Показанный отрывок:
____

Кая я помню, некоторые западные газеты утверждали, что КГБ меня похитил и заставляет под пытками обливать грязью Запад. Да, мой синяк под глазом подкреплял эту версию «злодеяний Лубянки».
Вечером начальство собралось у меня в квартире. Разговор заключался в том, что делать. Задуманное «в верхах» и получившее благословление КГБ мероприятие, инициаторы которого обещали себе такой успех, срывалось. Тамара смущенно предлагала гостям кофе, в то время как я потягивал греческую «Метаксу». Я даже предложил другим по рюмочке, но все без исключения отказались. Выпили бы с удовольствием, конечно, но боязнь друг друга была сильнее. Устрашающая кампания по борьбе с алкоголем как раз была на своем пике, и некоторые функционеры уже потеряли партийные книжки, а вместе с ними – работу, из-за своего пристрастия к алкоголю.

____

Цель упражнения: Продолжите приведенный выше отрывок воспоминаний о вечернем разговоре с начальством в квартире, начав сразу после его последнего предложения.

(Собранные данные)
____

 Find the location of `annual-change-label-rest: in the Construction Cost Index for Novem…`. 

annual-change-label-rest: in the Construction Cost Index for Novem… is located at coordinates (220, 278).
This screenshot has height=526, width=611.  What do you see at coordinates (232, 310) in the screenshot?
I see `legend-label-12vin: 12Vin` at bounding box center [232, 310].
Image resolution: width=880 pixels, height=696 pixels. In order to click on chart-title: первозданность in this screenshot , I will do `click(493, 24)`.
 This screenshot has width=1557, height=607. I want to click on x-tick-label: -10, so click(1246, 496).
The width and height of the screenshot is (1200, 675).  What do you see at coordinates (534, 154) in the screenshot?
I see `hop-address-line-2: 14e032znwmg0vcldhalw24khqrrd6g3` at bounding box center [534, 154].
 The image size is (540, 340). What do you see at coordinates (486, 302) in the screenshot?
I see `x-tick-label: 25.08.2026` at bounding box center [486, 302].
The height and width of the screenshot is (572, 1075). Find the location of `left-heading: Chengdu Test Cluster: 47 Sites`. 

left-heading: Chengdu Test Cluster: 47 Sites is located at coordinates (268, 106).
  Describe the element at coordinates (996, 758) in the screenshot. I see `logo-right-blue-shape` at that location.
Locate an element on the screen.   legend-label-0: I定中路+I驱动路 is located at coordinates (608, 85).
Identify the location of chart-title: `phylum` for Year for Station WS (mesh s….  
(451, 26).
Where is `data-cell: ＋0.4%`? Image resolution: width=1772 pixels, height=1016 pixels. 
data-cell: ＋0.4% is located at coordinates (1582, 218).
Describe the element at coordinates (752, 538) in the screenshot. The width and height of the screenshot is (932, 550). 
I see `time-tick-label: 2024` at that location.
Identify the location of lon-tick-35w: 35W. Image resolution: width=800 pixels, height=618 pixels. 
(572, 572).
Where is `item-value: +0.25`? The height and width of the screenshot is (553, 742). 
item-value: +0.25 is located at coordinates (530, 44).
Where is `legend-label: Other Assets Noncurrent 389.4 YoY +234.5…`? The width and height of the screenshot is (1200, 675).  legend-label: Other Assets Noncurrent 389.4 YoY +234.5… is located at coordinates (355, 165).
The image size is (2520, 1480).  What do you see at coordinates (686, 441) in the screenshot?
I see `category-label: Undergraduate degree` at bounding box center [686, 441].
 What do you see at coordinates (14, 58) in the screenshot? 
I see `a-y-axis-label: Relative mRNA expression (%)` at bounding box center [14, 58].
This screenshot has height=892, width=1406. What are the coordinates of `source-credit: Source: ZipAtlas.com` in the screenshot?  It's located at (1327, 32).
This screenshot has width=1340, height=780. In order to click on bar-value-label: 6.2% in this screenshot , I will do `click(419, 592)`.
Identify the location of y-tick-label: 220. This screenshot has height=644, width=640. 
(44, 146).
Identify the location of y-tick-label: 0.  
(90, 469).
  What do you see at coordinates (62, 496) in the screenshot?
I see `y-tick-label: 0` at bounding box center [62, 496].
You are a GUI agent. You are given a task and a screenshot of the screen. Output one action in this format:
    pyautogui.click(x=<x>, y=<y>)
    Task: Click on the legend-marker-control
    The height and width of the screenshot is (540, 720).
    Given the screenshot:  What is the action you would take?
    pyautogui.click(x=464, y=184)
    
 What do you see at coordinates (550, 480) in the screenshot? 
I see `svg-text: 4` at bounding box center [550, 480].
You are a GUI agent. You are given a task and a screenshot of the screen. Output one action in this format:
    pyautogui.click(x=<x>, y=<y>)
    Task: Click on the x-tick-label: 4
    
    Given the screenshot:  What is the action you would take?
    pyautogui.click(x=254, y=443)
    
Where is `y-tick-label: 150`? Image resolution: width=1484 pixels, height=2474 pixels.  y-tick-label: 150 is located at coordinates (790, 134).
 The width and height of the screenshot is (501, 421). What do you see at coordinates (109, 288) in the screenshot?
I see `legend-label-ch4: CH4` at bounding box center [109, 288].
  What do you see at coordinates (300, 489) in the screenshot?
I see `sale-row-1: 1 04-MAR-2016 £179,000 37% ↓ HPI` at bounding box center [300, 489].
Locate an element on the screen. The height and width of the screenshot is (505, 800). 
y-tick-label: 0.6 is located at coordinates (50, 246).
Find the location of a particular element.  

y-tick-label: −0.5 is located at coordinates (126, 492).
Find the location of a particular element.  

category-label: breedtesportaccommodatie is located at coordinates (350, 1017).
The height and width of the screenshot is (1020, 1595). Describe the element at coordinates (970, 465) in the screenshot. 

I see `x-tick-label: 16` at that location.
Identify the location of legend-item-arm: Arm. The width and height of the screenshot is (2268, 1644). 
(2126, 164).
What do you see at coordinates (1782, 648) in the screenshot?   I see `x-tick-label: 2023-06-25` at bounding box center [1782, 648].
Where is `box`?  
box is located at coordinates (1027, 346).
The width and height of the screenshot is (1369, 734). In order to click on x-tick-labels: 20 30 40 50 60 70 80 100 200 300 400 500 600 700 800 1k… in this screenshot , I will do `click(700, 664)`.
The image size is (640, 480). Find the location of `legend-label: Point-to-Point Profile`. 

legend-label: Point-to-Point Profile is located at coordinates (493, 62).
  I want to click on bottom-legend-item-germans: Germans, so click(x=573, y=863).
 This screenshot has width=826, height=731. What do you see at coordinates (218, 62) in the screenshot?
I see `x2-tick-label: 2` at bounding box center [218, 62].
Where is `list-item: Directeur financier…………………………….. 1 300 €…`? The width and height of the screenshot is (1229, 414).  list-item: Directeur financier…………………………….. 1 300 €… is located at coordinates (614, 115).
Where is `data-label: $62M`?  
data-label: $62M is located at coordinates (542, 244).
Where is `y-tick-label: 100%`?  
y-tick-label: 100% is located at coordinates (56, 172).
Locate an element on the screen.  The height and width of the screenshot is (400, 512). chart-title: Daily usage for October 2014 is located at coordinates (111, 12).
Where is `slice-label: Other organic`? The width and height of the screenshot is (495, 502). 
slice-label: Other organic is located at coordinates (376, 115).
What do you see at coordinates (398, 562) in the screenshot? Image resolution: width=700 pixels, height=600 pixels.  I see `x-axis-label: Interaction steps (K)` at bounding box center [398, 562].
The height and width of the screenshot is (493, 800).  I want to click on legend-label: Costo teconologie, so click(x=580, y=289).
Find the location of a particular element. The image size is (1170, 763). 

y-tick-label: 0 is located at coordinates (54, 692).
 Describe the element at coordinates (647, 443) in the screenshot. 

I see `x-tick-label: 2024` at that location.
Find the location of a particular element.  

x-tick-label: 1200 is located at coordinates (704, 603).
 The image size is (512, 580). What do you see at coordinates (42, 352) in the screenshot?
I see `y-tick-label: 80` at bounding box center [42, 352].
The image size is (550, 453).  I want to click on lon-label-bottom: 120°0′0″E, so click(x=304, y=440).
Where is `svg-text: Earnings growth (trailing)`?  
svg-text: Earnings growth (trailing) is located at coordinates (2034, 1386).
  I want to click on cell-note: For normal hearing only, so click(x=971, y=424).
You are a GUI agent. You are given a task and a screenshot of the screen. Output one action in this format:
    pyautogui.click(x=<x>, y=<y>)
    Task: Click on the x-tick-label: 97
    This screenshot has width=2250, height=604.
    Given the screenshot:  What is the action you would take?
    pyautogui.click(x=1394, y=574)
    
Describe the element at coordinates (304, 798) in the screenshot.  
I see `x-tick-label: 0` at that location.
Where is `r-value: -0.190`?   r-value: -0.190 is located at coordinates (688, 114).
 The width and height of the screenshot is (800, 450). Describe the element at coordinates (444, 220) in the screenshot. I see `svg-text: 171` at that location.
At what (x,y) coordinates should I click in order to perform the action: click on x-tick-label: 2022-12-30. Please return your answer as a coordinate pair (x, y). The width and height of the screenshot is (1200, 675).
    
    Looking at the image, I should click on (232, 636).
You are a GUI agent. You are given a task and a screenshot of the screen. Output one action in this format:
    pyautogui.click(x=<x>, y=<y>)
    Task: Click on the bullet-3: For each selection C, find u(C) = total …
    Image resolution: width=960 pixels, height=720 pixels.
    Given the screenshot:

____

Письменный ответ:
Только по прибытии немного опаздывающего «старика» ситуация чуть разрядилась. Во-первых, он бесстрашно пил со мной коньяк и, во вторых, распорядился немедленно привезти видеомагнитофон с большим количеством фильмов. Начальство обсудило ситуацию в несколько разрядившейся обстановке и пришло к заключению отложить пресс-конференцию на две недели, пока у меня не исчезнет синяк под глазом.
«А до этого – строгий покой, – приказал мне «старик». – Только лежа, смотреть фильмы. И никаких резких движений!».
«Не беспокойтесь, – сказал я уверенно, – ремиссия не предвидится».
После того как врачи во второй раз осмотрели меня 26 апреля и установили, что я абсолютно здоров, меня во второй раз стали готовить к пресс-конференции.
Мы отправились на Зубовскую площадь, где расположен пресс-центр МИДа.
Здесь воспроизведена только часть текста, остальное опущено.